Douwe Osinga's Blog: RIAA: winning battles, losing wars

Friday, August 1, 2003

So the RIAA is starting to sue individual Kazaa users. And right they are, these people (okay, I'm one of these people) are breaking the law, so they should be stopped. Information wants to be free, sure, but society has to maintain its laws. If you don't like the law, get it changed, you cannot just ignore it.


That doesn't mean it's smart what the RIAA is doing. They are alienating their best customers (screwing, some would say), the people that love music. They're drawing a lot of attention to the fact that they operate as a cartel, stiffling innovation. But most importantly, they're missing business opportunities.


People love playing music and they love playing with music. Creating mixed tapes has been a favourite pass-time for many a geek in love. Playlists for parties is fun.

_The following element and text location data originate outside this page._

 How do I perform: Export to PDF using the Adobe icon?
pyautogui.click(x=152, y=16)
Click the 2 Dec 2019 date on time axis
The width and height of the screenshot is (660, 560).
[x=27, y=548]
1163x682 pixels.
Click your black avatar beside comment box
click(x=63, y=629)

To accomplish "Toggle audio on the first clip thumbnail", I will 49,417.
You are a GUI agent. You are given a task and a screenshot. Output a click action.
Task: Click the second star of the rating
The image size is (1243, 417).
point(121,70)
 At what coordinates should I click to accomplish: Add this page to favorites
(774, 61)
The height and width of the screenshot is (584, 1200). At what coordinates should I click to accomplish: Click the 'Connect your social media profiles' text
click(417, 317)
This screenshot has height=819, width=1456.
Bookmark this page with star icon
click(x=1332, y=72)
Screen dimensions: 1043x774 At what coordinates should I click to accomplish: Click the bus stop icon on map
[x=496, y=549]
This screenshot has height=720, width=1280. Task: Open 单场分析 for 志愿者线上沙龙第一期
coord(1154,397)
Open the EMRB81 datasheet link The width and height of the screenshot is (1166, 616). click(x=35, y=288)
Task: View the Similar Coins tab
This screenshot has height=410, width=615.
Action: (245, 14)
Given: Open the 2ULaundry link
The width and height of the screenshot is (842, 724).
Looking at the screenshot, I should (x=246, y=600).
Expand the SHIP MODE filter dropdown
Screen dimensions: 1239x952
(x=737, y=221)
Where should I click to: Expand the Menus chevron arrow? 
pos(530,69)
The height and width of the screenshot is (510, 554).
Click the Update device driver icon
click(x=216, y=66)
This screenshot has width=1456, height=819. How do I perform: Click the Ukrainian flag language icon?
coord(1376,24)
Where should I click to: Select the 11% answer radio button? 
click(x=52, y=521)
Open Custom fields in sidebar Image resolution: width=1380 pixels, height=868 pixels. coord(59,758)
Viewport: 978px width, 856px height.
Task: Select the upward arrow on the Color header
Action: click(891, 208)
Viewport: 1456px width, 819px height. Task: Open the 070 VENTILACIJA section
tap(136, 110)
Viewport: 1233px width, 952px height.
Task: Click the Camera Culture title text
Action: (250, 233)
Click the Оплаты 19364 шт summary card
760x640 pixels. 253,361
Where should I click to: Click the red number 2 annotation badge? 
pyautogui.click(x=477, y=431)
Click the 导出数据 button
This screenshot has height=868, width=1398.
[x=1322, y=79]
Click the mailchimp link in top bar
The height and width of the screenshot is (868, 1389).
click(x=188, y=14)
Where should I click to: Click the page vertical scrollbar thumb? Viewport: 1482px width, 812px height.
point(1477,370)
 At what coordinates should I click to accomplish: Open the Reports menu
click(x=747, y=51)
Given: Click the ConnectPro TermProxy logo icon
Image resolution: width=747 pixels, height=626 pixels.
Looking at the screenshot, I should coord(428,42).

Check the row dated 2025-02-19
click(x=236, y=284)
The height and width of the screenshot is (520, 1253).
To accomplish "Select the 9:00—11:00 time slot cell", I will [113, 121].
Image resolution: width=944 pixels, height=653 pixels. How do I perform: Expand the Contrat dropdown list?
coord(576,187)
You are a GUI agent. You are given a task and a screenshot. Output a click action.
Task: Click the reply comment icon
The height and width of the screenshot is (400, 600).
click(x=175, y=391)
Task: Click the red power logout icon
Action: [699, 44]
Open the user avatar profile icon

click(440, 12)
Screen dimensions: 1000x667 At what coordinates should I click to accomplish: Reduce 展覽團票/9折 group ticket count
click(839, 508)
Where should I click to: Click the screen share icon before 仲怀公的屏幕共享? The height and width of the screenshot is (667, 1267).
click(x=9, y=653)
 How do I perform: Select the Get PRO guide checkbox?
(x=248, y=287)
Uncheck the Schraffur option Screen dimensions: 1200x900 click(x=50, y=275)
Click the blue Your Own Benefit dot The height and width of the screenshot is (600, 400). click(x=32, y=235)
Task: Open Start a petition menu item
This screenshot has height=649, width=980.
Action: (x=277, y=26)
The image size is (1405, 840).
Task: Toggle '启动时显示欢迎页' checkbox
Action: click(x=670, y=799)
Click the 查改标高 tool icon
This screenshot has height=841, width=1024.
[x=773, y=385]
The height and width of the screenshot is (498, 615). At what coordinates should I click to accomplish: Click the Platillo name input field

We recently had a dinner party where we would try to gather songs in different languages and compare them. Things like that work great if you have access to music in a free and open way. Like all the mp3s through file sharing.


Internet radio is something that springs to mind. People operating an Internet radio station are like bloggers. They create something (playlists) for everybody to enjoy and are satisfied with a few hundred people dropping by everyday. The RIAA should applaud this. To me, they are a great source for new music (and I had been stuck in the eighties for most of my music).


There is of course Rhapsody, a service from Listen.com, which is nice, though not available in Europe, with 50 radio channels, but it misses the personal touch. If the music industry could come up with a system where you'd pay a fixed amount per month as a consumer and anybody could start a radio-station.


I think you'd have a million music bloggers in no time, inspring people with their choice of music all over the place. Add a 80ct per track for burning to CD and you have a model.